CASE 22 · TIMBER · 2024
Chaos engineering that the on-call team actually wanted.
A streaming platform had monthly post-incident reviews that were starting to repeat themselves. The same three failure modes kept resurfacing. We introduced a chaos engineering practice that the on-call team welcomed — because the experiments were aimed at the things they were already worried about, not arbitrary fault injection.
Streaming platform
RELIABILITY
2024
RESULTS
What changed, by the numbers.
RECURRING FAILURE MODES
3 → 0
GAME DAYS
12
AVAILABILITY (CUSTOMER-FACING)
99.985%
ON-CALL PAGES (NIGHT)
−74%
HOW IT WENT
The on-call team had a list of "things that scare me" that they’d quietly maintained for over a year. Most teams have one. We started there — the first chaos experiment was the failure mode at the top of the list (an availability-zone-level network partition during peak traffic).

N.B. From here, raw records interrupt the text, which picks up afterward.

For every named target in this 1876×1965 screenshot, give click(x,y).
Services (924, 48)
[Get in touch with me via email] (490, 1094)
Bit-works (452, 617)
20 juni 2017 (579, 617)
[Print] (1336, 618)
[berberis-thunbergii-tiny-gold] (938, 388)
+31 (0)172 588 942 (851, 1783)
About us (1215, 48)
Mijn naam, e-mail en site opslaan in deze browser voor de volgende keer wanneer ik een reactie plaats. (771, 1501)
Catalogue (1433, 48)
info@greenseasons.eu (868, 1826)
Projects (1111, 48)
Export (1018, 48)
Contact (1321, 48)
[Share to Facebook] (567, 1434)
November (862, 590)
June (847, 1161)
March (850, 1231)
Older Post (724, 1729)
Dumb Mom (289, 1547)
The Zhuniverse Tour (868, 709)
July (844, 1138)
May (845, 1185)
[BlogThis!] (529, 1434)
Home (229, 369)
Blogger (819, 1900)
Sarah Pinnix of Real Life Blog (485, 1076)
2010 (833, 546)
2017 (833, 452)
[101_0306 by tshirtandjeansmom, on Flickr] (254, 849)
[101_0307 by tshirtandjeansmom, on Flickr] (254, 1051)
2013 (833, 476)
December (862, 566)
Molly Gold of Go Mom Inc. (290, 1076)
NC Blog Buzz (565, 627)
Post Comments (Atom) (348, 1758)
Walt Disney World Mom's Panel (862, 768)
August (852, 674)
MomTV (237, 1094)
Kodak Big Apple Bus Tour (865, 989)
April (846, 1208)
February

We used AWS Fault Injection Simulator in a staging environment that mirrored production load. Each Game Day surfaced two or three actionable findings; we shipped fixes in the following two weeks. Experiments moved to production carefully — one experiment per week, in a 30-minute blast-radius-limited window.
After a quarter, the recurring failure modes were gone. The on-call team’s list was shorter and different. The on-call rotation now runs Game Days themselves, monthly, against the new list.